» GIVEN DATA
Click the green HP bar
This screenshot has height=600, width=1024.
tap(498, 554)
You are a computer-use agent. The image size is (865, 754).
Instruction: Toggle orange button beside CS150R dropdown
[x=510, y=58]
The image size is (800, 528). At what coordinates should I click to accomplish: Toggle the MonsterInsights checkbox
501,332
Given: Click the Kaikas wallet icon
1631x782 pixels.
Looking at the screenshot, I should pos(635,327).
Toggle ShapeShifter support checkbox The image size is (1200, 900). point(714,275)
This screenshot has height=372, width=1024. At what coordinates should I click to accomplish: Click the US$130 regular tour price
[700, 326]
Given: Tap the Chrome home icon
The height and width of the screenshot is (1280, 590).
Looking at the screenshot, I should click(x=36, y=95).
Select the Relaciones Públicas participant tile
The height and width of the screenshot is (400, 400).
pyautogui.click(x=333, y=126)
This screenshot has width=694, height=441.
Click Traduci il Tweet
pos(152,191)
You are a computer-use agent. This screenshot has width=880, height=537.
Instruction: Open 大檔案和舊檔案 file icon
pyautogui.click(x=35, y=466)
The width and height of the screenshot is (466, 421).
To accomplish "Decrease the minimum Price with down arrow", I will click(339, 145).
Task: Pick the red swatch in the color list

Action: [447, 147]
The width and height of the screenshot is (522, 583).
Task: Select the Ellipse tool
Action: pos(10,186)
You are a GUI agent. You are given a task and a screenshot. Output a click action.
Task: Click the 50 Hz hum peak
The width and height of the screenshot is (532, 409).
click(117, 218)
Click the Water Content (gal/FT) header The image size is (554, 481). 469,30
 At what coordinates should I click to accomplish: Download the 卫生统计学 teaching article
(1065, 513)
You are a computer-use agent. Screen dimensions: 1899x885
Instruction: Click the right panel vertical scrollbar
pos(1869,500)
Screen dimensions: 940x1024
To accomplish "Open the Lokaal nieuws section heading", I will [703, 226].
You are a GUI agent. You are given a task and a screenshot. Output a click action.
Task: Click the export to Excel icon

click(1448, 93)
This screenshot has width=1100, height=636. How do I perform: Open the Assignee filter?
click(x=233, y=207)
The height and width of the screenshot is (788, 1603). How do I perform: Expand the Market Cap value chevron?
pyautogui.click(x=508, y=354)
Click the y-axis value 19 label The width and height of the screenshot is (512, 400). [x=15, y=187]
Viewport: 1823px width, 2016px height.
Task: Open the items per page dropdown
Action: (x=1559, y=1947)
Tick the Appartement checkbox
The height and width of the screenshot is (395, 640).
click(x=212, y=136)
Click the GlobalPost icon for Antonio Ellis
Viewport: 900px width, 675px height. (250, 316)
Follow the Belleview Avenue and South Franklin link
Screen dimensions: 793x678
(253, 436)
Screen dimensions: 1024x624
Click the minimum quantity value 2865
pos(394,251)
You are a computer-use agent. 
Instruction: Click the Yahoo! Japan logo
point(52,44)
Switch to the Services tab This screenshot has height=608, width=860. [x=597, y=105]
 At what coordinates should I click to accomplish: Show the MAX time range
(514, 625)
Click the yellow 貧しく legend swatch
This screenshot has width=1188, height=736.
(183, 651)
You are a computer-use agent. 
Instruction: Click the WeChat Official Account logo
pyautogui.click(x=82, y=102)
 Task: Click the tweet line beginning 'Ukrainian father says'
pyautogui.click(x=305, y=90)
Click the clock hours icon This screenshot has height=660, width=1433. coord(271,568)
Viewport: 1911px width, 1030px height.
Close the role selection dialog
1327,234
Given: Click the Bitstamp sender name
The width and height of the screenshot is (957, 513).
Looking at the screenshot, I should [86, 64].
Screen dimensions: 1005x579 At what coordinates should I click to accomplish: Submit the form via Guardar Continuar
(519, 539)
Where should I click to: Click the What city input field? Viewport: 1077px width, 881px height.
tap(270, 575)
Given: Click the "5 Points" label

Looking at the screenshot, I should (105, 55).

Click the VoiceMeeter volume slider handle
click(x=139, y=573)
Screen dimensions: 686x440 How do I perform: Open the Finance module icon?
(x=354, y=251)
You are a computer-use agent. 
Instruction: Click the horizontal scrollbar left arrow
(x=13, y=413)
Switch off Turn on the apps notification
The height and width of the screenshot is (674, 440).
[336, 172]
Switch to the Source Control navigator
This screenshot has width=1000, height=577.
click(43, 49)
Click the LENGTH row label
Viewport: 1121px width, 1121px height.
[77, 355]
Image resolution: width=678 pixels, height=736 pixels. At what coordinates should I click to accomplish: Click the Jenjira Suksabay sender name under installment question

» WORK INSTRUCTIONS
The data must be given again in full. Keep every line identical.

» OUTPUT OF THE TASK
Click the green HP bar
This screenshot has height=600, width=1024.
tap(498, 554)
You are a computer-use agent. The image size is (865, 754).
Instruction: Toggle orange button beside CS150R dropdown
[x=510, y=58]
The image size is (800, 528). At what coordinates should I click to accomplish: Toggle the MonsterInsights checkbox
501,332
Given: Click the Kaikas wallet icon
1631x782 pixels.
Looking at the screenshot, I should pos(635,327).
Toggle ShapeShifter support checkbox The image size is (1200, 900). point(714,275)
This screenshot has height=372, width=1024. At what coordinates should I click to accomplish: Click the US$130 regular tour price
[700, 326]
Given: Tap the Chrome home icon
The height and width of the screenshot is (1280, 590).
Looking at the screenshot, I should click(x=36, y=95).
Select the Relaciones Públicas participant tile
The height and width of the screenshot is (400, 400).
pyautogui.click(x=333, y=126)
This screenshot has width=694, height=441.
Click Traduci il Tweet
pos(152,191)
You are a computer-use agent. This screenshot has width=880, height=537.
Instruction: Open 大檔案和舊檔案 file icon
pyautogui.click(x=35, y=466)
The width and height of the screenshot is (466, 421).
To accomplish "Decrease the minimum Price with down arrow", I will click(339, 145).
Task: Pick the red swatch in the color list

Action: [447, 147]
The width and height of the screenshot is (522, 583).
Task: Select the Ellipse tool
Action: pos(10,186)
You are a GUI agent. You are given a task and a screenshot. Output a click action.
Task: Click the 50 Hz hum peak
The width and height of the screenshot is (532, 409).
click(117, 218)
Click the Water Content (gal/FT) header The image size is (554, 481). 469,30
 At what coordinates should I click to accomplish: Download the 卫生统计学 teaching article
(1065, 513)
You are a computer-use agent. Screen dimensions: 1899x885
Instruction: Click the right panel vertical scrollbar
pos(1869,500)
Screen dimensions: 940x1024
To accomplish "Open the Lokaal nieuws section heading", I will [703, 226].
You are a GUI agent. You are given a task and a screenshot. Output a click action.
Task: Click the export to Excel icon

click(1448, 93)
This screenshot has width=1100, height=636. How do I perform: Open the Assignee filter?
click(x=233, y=207)
The height and width of the screenshot is (788, 1603). How do I perform: Expand the Market Cap value chevron?
pyautogui.click(x=508, y=354)
Click the y-axis value 19 label The width and height of the screenshot is (512, 400). [x=15, y=187]
Viewport: 1823px width, 2016px height.
Task: Open the items per page dropdown
Action: (x=1559, y=1947)
Tick the Appartement checkbox
The height and width of the screenshot is (395, 640).
click(x=212, y=136)
Click the GlobalPost icon for Antonio Ellis
Viewport: 900px width, 675px height. (250, 316)
Follow the Belleview Avenue and South Franklin link
Screen dimensions: 793x678
(253, 436)
Screen dimensions: 1024x624
Click the minimum quantity value 2865
pos(394,251)
You are a computer-use agent. 
Instruction: Click the Yahoo! Japan logo
point(52,44)
Switch to the Services tab This screenshot has height=608, width=860. [x=597, y=105]
 At what coordinates should I click to accomplish: Show the MAX time range
(514, 625)
Click the yellow 貧しく legend swatch
This screenshot has width=1188, height=736.
(183, 651)
You are a computer-use agent. 
Instruction: Click the WeChat Official Account logo
pyautogui.click(x=82, y=102)
 Task: Click the tweet line beginning 'Ukrainian father says'
pyautogui.click(x=305, y=90)
Click the clock hours icon This screenshot has height=660, width=1433. coord(271,568)
Viewport: 1911px width, 1030px height.
Close the role selection dialog
1327,234
Given: Click the Bitstamp sender name
The width and height of the screenshot is (957, 513).
Looking at the screenshot, I should [86, 64].
Screen dimensions: 1005x579 At what coordinates should I click to accomplish: Submit the form via Guardar Continuar
(519, 539)
Where should I click to: Click the What city input field? Viewport: 1077px width, 881px height.
tap(270, 575)
Given: Click the "5 Points" label

Looking at the screenshot, I should (105, 55).

Click the VoiceMeeter volume slider handle
click(x=139, y=573)
Screen dimensions: 686x440 How do I perform: Open the Finance module icon?
(x=354, y=251)
You are a computer-use agent. 
Instruction: Click the horizontal scrollbar left arrow
(x=13, y=413)
Switch off Turn on the apps notification
The height and width of the screenshot is (674, 440).
[336, 172]
Switch to the Source Control navigator
This screenshot has width=1000, height=577.
click(43, 49)
Click the LENGTH row label
Viewport: 1121px width, 1121px height.
[77, 355]
Image resolution: width=678 pixels, height=736 pixels. At what coordinates should I click to accomplish: Click the Jenjira Suksabay sender name under installment question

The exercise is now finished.